(To be done):
Which lines come between the one holding "This screenshot has height=800, width=703." and the one holding "pos(701,23)", inclusive? Copy those rows verbatim.
□ □ □
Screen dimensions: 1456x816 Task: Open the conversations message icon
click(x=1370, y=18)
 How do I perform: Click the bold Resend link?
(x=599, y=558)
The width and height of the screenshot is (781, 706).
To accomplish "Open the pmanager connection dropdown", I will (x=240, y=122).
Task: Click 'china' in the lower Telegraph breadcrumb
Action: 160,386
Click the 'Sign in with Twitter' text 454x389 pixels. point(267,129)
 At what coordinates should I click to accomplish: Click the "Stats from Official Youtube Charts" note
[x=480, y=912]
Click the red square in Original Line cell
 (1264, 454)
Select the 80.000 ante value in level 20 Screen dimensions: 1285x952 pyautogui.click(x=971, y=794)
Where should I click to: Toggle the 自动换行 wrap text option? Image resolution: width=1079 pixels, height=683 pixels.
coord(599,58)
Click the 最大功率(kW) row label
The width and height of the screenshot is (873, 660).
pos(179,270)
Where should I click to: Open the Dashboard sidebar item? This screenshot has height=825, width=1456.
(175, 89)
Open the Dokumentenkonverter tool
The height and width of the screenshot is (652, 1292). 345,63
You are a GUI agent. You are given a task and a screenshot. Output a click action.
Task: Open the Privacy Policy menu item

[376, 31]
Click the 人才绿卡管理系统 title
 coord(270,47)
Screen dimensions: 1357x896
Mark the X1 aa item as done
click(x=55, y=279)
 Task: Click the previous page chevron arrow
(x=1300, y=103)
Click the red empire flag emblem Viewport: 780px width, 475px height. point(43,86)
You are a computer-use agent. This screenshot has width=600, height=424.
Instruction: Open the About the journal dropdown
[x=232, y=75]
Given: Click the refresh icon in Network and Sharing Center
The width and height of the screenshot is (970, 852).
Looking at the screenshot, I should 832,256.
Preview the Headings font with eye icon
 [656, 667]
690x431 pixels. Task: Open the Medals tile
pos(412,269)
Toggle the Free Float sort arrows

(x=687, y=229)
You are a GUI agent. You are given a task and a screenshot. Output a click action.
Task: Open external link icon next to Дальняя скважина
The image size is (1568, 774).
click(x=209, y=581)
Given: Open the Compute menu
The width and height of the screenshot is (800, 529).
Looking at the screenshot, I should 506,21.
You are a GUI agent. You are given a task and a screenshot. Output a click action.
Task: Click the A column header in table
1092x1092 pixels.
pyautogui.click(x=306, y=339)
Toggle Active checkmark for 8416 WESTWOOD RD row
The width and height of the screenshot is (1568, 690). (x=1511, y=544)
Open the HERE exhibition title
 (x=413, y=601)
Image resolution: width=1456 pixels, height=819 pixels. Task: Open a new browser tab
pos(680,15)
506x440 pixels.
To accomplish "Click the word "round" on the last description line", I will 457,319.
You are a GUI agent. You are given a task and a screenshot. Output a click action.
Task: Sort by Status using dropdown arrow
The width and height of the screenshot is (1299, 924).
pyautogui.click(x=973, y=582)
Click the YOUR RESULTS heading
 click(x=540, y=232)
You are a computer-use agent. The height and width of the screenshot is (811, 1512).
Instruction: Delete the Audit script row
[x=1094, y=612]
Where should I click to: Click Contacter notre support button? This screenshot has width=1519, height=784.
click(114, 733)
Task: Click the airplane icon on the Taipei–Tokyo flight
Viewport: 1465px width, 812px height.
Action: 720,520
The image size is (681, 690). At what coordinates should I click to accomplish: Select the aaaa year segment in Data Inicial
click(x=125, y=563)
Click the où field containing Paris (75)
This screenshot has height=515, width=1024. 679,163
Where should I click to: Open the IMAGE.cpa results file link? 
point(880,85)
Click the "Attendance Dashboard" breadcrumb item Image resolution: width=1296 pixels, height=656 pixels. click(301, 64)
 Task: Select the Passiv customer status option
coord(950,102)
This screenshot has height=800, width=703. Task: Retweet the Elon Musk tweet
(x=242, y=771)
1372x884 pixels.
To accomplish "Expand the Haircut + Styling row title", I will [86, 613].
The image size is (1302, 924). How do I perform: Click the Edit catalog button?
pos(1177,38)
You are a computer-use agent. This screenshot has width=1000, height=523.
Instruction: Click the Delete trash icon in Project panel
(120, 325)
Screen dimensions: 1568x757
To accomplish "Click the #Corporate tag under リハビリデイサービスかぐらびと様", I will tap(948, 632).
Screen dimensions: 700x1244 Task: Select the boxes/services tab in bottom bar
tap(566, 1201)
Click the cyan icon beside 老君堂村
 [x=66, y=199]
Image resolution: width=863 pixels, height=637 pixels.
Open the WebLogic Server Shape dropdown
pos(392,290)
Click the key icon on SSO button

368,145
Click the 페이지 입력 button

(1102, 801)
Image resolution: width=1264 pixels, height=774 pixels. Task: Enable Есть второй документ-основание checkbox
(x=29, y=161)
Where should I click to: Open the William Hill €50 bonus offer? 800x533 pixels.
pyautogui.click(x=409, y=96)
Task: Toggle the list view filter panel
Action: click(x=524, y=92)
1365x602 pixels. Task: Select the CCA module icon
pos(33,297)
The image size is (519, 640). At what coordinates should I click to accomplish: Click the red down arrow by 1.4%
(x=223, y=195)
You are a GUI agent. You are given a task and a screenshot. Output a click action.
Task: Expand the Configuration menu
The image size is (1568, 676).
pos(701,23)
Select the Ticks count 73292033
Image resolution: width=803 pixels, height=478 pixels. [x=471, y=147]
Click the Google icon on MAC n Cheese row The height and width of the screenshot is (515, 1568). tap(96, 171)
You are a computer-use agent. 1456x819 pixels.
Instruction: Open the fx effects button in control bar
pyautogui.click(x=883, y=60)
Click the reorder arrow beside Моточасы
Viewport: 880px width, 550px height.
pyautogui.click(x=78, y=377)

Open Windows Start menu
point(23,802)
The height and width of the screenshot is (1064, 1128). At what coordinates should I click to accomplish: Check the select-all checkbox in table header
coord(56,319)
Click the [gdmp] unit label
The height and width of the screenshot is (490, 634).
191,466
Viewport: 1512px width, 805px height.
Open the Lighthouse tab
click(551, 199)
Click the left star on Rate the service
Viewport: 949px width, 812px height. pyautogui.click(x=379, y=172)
□ □ □
(Result for this task):
This screenshot has height=800, width=703. Task: Retweet the Elon Musk tweet
(x=242, y=771)
1372x884 pixels.
To accomplish "Expand the Haircut + Styling row title", I will [86, 613].
The image size is (1302, 924). How do I perform: Click the Edit catalog button?
pos(1177,38)
You are a computer-use agent. This screenshot has width=1000, height=523.
Instruction: Click the Delete trash icon in Project panel
(120, 325)
Screen dimensions: 1568x757
To accomplish "Click the #Corporate tag under リハビリデイサービスかぐらびと様", I will tap(948, 632).
Screen dimensions: 700x1244 Task: Select the boxes/services tab in bottom bar
tap(566, 1201)
Click the cyan icon beside 老君堂村
 [x=66, y=199]
Image resolution: width=863 pixels, height=637 pixels.
Open the WebLogic Server Shape dropdown
pos(392,290)
Click the key icon on SSO button

368,145
Click the 페이지 입력 button

(1102, 801)
Image resolution: width=1264 pixels, height=774 pixels. Task: Enable Есть второй документ-основание checkbox
(x=29, y=161)
Where should I click to: Open the William Hill €50 bonus offer? 800x533 pixels.
pyautogui.click(x=409, y=96)
Task: Toggle the list view filter panel
Action: click(x=524, y=92)
1365x602 pixels. Task: Select the CCA module icon
pos(33,297)
The image size is (519, 640). At what coordinates should I click to accomplish: Click the red down arrow by 1.4%
(x=223, y=195)
You are a GUI agent. You are given a task and a screenshot. Output a click action.
Task: Expand the Configuration menu
The image size is (1568, 676).
pos(701,23)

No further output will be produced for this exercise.